◆ **ITEMS**
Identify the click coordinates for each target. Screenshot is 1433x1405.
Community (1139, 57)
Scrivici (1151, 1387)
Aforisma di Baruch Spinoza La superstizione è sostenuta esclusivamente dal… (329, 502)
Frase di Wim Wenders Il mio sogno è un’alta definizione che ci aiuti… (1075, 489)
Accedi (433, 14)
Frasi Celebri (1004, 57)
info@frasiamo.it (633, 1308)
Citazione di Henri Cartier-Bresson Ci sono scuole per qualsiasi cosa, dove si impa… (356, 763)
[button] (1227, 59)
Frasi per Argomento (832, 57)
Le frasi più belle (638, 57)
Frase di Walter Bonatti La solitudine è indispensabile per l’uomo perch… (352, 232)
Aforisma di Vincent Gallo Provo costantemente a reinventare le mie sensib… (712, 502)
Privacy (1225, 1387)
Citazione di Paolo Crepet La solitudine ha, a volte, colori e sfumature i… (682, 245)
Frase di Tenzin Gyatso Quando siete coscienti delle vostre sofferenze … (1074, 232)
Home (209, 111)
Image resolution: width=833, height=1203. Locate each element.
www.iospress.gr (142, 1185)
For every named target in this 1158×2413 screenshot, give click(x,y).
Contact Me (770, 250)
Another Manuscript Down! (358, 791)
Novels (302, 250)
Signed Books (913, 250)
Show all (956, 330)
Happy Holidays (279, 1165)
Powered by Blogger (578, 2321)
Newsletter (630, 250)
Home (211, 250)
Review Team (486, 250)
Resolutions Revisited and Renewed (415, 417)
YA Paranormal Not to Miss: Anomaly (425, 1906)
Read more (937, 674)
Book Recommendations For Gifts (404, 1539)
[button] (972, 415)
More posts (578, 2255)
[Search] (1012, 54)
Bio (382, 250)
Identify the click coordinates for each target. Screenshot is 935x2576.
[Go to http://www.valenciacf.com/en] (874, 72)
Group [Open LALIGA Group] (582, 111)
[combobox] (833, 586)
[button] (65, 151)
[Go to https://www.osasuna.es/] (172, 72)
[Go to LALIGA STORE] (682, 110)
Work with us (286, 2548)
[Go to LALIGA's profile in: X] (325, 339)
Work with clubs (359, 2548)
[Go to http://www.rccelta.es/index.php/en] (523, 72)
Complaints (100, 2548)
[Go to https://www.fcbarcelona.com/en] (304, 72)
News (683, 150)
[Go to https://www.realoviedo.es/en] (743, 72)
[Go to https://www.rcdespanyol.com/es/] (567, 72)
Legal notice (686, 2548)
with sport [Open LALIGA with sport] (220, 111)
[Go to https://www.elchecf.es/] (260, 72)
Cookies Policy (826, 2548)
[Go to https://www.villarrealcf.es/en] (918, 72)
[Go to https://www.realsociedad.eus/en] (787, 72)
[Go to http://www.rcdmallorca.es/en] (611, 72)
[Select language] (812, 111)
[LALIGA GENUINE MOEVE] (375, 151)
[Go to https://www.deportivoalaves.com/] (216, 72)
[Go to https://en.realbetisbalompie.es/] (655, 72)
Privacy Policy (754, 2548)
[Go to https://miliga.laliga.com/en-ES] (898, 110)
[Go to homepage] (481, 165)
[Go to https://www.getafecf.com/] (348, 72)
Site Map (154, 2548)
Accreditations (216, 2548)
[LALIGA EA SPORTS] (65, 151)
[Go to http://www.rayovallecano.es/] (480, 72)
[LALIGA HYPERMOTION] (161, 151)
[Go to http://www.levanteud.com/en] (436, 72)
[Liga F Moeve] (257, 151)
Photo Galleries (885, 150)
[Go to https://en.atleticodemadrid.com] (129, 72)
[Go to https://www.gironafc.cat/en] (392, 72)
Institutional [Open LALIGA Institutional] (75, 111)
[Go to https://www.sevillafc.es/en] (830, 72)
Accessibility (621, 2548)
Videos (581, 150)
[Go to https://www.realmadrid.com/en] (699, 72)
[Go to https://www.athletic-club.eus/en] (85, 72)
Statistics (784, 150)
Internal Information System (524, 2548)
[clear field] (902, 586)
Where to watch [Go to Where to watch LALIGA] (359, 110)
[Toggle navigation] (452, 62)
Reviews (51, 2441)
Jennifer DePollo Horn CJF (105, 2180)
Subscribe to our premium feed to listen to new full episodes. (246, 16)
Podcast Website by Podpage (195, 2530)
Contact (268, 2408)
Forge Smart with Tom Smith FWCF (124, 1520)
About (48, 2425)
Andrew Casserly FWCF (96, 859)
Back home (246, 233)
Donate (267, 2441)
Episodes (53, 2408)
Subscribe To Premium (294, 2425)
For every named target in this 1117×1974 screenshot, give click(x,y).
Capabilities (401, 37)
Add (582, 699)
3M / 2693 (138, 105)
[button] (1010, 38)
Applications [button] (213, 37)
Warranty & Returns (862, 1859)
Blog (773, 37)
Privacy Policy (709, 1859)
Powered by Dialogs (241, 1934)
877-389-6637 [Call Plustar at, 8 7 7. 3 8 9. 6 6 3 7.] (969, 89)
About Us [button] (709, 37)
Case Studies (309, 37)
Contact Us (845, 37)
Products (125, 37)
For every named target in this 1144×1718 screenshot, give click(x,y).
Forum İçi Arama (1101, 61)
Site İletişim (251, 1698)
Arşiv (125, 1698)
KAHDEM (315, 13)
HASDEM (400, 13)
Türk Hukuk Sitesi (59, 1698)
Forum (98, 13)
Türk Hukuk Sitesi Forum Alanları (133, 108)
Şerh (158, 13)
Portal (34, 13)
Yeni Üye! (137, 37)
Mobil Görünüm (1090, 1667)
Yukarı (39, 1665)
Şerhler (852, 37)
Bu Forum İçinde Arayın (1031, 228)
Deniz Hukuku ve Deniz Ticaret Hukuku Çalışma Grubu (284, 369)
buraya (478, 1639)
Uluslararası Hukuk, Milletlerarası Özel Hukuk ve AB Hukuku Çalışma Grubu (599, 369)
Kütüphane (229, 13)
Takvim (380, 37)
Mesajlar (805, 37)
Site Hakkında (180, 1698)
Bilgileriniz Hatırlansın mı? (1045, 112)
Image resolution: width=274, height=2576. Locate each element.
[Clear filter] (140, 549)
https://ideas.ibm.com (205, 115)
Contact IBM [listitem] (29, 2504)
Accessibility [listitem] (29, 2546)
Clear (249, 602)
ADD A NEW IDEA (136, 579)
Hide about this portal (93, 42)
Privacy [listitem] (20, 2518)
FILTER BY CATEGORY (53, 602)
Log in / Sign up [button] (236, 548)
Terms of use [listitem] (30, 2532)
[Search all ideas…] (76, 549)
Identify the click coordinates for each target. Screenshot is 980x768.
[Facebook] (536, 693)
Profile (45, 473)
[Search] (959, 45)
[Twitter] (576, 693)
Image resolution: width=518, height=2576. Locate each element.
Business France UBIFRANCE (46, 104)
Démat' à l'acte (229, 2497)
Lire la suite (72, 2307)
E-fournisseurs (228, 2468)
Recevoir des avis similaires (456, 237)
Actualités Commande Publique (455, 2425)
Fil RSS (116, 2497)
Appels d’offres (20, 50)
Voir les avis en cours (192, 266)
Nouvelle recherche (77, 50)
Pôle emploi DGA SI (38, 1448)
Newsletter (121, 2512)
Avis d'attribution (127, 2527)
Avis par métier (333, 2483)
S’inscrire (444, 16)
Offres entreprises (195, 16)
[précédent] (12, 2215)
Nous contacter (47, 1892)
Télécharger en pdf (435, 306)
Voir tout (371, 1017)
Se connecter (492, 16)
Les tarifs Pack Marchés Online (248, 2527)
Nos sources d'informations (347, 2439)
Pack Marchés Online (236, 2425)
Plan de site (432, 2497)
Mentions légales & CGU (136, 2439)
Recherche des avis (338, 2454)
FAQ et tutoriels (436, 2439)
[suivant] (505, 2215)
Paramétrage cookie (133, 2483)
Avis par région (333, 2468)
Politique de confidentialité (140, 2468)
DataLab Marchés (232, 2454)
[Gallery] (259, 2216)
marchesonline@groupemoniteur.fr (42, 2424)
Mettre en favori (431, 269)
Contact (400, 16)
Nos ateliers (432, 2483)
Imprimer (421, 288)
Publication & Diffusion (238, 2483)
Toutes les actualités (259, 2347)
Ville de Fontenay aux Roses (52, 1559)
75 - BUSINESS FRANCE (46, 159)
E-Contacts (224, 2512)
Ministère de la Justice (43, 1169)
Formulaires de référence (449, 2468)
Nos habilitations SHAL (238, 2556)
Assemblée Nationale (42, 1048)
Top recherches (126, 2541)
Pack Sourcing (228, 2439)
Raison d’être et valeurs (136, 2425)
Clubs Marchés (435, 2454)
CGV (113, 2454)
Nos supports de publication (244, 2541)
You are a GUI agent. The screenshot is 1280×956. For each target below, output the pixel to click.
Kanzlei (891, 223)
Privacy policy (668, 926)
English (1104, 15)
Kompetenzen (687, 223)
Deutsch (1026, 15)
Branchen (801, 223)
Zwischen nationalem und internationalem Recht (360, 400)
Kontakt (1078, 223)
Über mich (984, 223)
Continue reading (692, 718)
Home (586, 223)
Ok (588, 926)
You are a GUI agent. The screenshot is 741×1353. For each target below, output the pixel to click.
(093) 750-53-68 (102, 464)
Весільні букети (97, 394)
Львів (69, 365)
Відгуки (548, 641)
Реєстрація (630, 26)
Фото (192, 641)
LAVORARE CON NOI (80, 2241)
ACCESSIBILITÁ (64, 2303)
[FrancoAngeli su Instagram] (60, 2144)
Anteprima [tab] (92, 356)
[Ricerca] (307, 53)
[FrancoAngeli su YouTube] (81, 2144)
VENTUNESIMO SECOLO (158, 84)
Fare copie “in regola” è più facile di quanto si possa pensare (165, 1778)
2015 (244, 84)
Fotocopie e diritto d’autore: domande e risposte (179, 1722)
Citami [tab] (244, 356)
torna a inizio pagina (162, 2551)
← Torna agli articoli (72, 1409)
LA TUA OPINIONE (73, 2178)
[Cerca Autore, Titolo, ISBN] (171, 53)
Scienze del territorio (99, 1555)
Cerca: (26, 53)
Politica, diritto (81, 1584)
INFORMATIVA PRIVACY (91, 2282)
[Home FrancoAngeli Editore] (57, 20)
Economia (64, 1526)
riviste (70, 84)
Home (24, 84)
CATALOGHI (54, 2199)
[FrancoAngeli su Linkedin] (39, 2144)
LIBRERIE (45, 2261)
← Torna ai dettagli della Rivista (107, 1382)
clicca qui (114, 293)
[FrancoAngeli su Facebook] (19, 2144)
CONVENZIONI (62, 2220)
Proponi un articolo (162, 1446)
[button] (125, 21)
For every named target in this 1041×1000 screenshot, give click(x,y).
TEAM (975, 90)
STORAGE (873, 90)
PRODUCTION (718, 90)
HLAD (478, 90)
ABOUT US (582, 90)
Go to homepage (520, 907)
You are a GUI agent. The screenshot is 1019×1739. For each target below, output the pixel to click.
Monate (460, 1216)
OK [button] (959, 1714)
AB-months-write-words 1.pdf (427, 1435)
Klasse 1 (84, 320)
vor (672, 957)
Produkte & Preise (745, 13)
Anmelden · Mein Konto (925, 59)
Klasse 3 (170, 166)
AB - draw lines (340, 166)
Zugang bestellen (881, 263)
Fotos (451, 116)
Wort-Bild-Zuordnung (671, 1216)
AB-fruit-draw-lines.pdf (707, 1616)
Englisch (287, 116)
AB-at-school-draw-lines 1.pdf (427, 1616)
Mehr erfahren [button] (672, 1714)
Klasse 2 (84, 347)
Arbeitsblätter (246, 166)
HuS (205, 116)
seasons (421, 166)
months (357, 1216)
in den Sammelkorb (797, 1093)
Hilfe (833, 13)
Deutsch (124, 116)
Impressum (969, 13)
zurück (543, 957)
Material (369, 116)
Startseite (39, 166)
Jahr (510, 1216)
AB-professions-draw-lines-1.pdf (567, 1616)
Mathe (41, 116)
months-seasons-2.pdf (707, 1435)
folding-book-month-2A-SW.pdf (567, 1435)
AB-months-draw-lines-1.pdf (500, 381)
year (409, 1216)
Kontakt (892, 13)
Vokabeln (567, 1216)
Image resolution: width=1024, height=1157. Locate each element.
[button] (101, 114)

◆ **INSTRUCTIONS FOR THE TASK**
Please show each row above that contains the string "Çalışma", treating uppercase and lowercase letters as different.

◆ **WRITTEN ANSWER**
Deniz Hukuku ve Deniz Ticaret Hukuku Çalışma Grubu (284, 369)
Uluslararası Hukuk, Milletlerarası Özel Hukuk ve AB Hukuku Çalışma Grubu (599, 369)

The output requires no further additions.